I am back from a mini-vacation, spent with my mom and Thor, down in Austin. I love Austin. It is one of my favorite places to be.
Recently, I was asked what was my favorite vacation. I really couldn’t come up with a favorite. I have enjoyed every trip I’ve taken as an adult. I think I enjoyed every trip I took as a child. I’ve certainly had some disasters, but with a sense of adventure, those turn into great opportunities for fun.
Of course, my most memorable vacation is the Contiki coach tour of Europe I took with Renae. Between the viral infection shared among us by the twit who decided that a coach was a great place to spend her illness, the predator who was our tour guide, the drunken, shameless Australians who made up the greater part of our group, and the American who so thoroughly baked her brain in Amsterdam that she was paranoid and sure I was trying to steal her camera for days…well, how could it not be memorable! Factor in all the sights we saw, and that would be hard to beat.

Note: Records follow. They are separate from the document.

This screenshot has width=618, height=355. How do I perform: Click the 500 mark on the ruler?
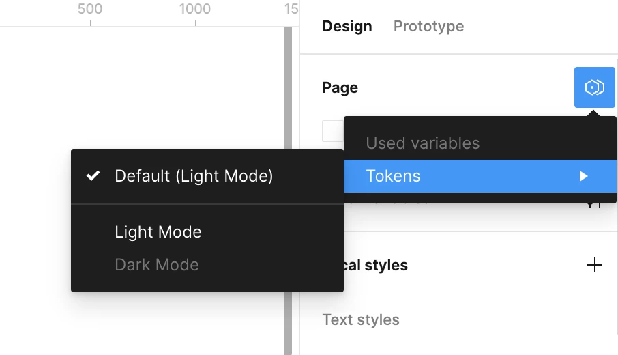[x=90, y=9]
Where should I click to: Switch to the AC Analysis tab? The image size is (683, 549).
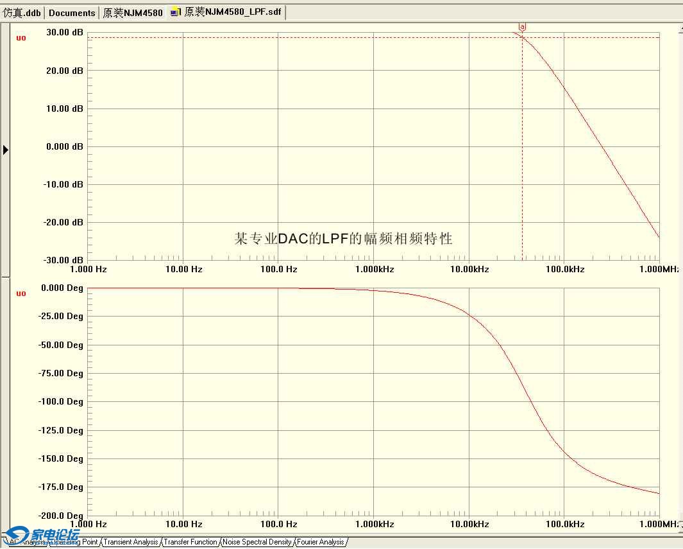point(26,543)
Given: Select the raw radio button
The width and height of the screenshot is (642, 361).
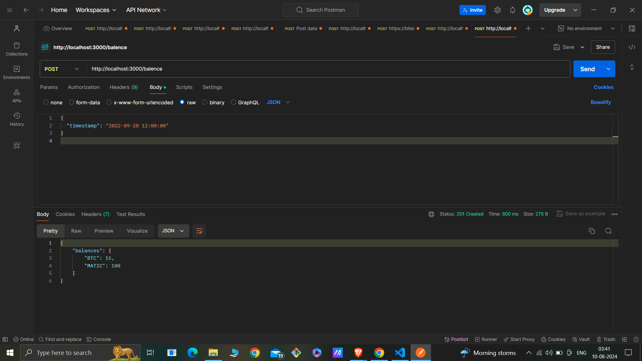Looking at the screenshot, I should pyautogui.click(x=183, y=102).
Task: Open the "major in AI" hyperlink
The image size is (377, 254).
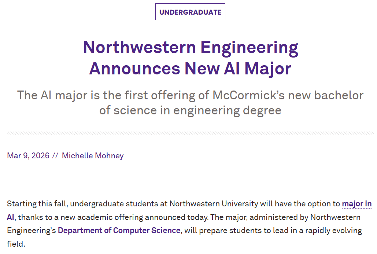Action: tap(356, 204)
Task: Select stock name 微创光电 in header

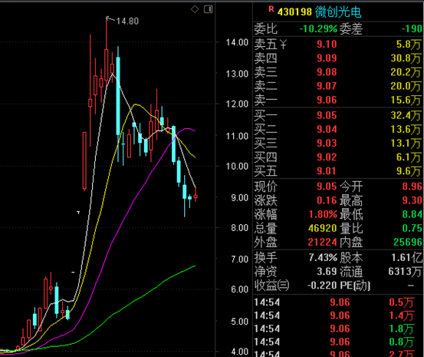Action: [x=337, y=12]
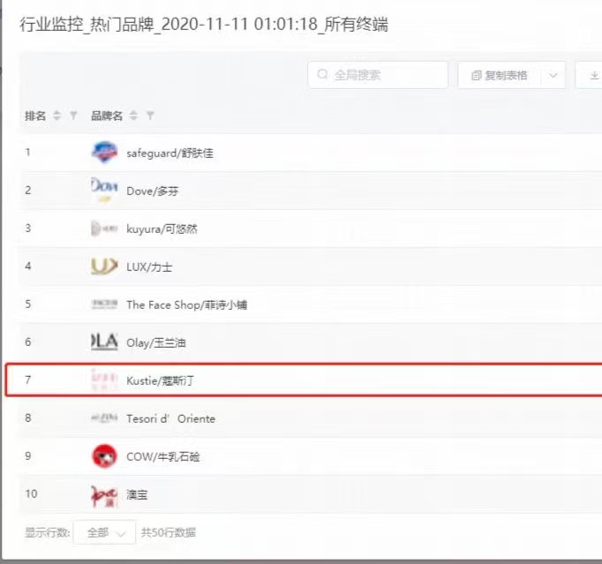The width and height of the screenshot is (602, 564).
Task: Click the Dove brand logo
Action: coord(104,190)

My favorite story from that trip, though, has to do with food.
We had been laughing to each other about how the Aussies and the few Europeans on the tour thought we were Fat Americans, and given our excitement over every meal, we weren’t doing much to dissuade them. Our first night in Florence, Italy, we were attending a buffet style banquet. We were directed to tables, to be seated, then Renae and I made our way up to the buffet line.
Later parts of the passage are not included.